I lost a friend, yet gained my self..

Hhmm.. approaching the doors of Stokers on the fine evening of Monday, it came to my suspicion that summin was just not right.

Ok so i received an sms that day to meet a couple of fellow school friends at Stokers as the clock strikes 7:00pm- Well actually that for us means 7:30pm.
So i arrive at 7:30pm with no one from school in sight just yet, except for her.....
Thats it, i saw her as she was swaying in the arms of her boyfriend, and as i most kindly tapped her on the shoulder and acknoweledged her, the presence of a stranger greeted me with shock and surprise. Don't pretend that you're excited to see me again and try make up a number of excuses why you haven't had my nnumber. Dont even try to make me feel better by telling me you've been trying to find it for years. We all belong in the same group of friends, of which every one of them has my number.
Then there is the small talk with the little smile that says 'im pretending i'm happy for you but i'm not really', as she subtly marks her territory in her boyfriend.
It's kind of like, 'look what i have...oh wait.... your's is coming right?... did he go to the bathroom?... where is he?' Yip... that sort of look!

Lets just say we were best friends. Really good friends. Until the earth took a couple of turns around the sun and her head grew a little as she was constantly approached by new guys, requesting for her number. What can i say? I have nothing to hold against her anymore.
I just wish she could stop being so fake. She has this ability to make you feel so inferior when you're around her. High school was a constant battle of dress-to-impress. I LOVED high school at the time but so often you get caught up in the curent of life that you never actually stop to realise who your true friends are.

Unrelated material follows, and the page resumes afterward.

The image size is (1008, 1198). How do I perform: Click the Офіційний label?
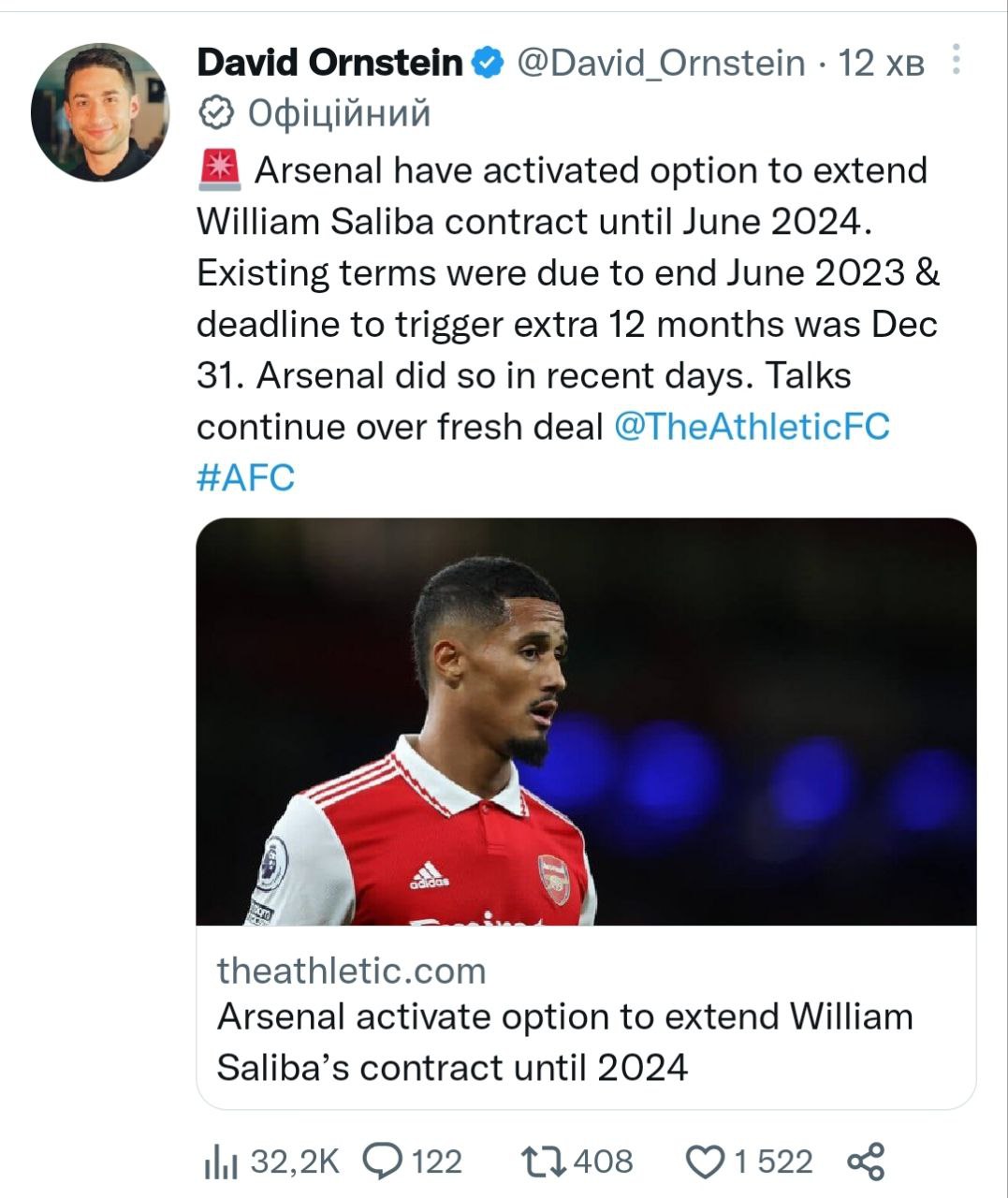pyautogui.click(x=339, y=113)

Man have a learnt a lot since i've left school.

I've learnt to accept the fact that there will be people out there that you may not get on with, even if you fight with every inch of your body to agree to. I've had friends tthat have both found and lost love, life, friends, family and even their own self. Through the interaction with these people, i learn to grow an attachment and learn to love these people because they make life worth living and not because of their clothes, their boyfriends or evenn their intelligence. Instead, they are the people i can run to when i feel like i'm choking and drowning in the floods of life. They gradually lift me up from my emptiness and fill me with a sense of hope and the ability to dream beyond my life now. They meet me in rags rather than beauty and they don't judge but rather they listen.

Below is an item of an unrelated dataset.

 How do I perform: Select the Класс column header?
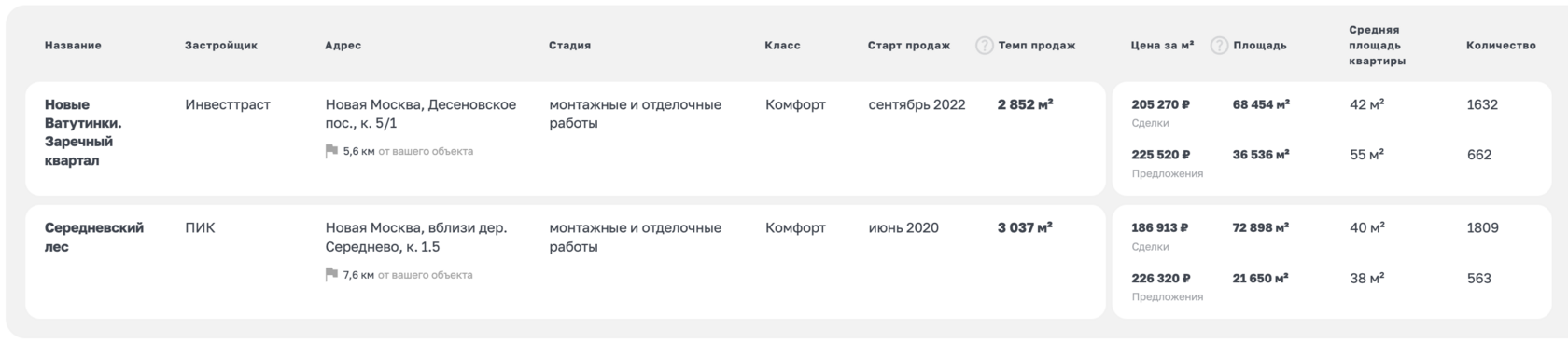[782, 45]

Often i look back at the people who, played a large role in my life, moulding me to become who i am today and i begin to appreciate every person for that. I just don't like it when people are false. Being false won't build me as a person, it won't offer guidanec and support and it definnately won't make me admire you at all. Don't show me your physical beauty, you wealth, your boyfriend or even your intelligence. Instead offer me guidance, show me love and compassion and above all, show me your weaknesses and rags too.Don't ever make me feel as though i'm the only one with the faults and that my life needs to be adjusted to become more like yours. Then what do you have to offer?

I will continue to greet you and make every effort to meet you where you are at. Coffee would even be great, but don't expect that respect to come back in a day. At the same time, i wil not curse this time in my life as it has drawn me to other friends and from there, these friends have become my true soul mates. I have never been in a situation where i dislike someone. But as i sit here, pondering upon Monday night's conversation, i await for that sms of yours...

3 comments:

sdfa sdfasdfadsf said...

Life is far too short to worry about people that don't want to be friends with you. It's so pointless hey!

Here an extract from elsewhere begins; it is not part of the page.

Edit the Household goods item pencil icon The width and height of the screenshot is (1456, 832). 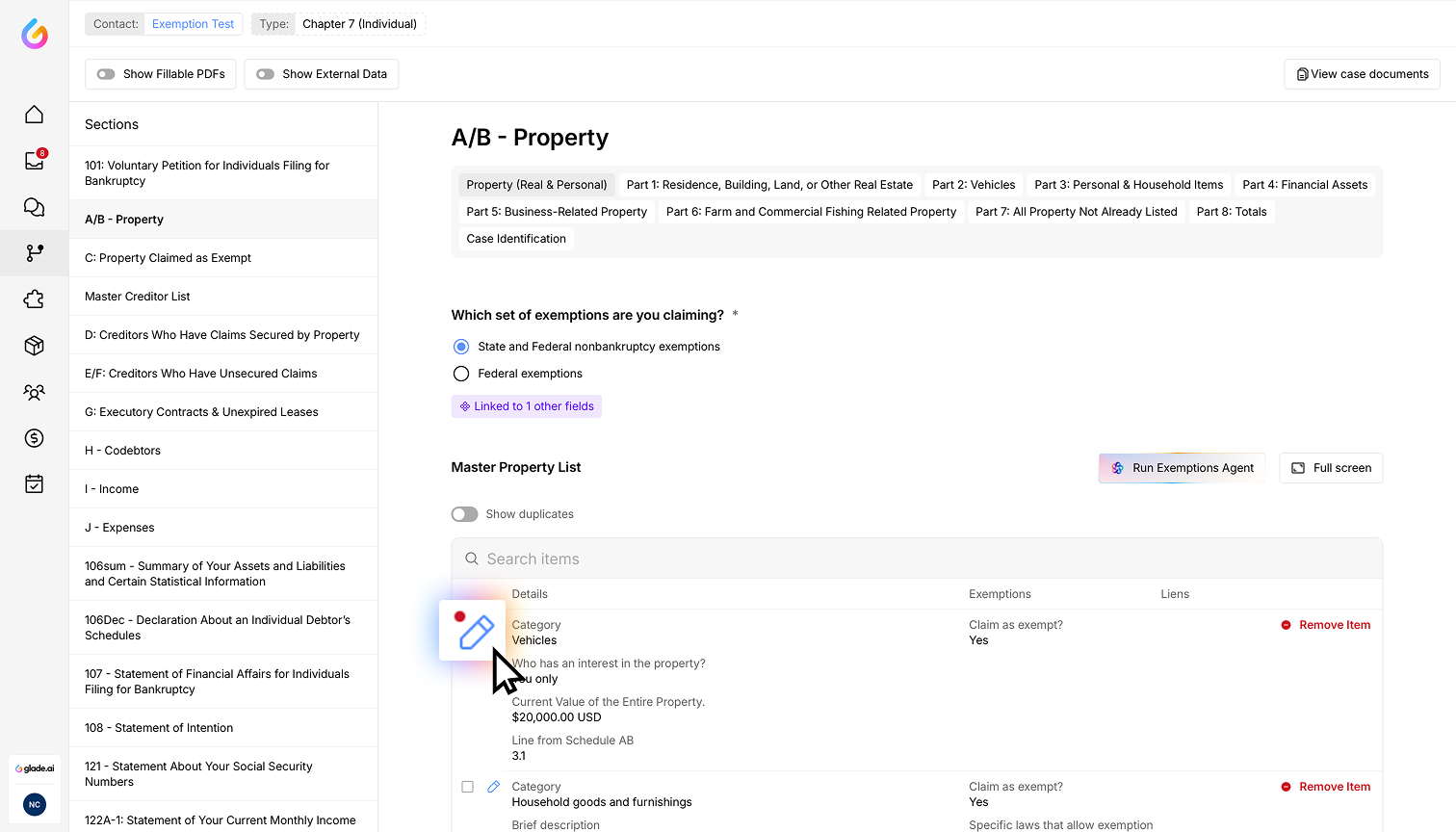[x=493, y=787]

Some people start off as really great people then unfortunately turn into steaming piles of shit. You should just let them be just that.

If she didn't want your number you shouldn't want her to have it. You have loads of friends who do call you and who make the effort, why worry about one who doesn't?

People change hey... that's one thing I know for certain. Rather worry about the 'now' rather than the 'then' - that's all that matters :)

Anonymous said...

thanks pumpkin!
at leasti have the numbers of my special friends like you man:)
chat later*

Anonymous said...

Hey honey bun...
I know you might think that this is a sad situation but you must choose to look at it with a positive attitude. That "friend" that you talk about does not deserve to know you now... at least not anymore.

I know its upsetting. when someone is nice to you and says kind things and means it, people tend to dissmiss it and ignore but when horrible things are said and death looks are given, those are the things that people remember and ponder and worry about until they are blue in the face so my advice is stop thinking about it and think of the good things tou good friends say about you and to you.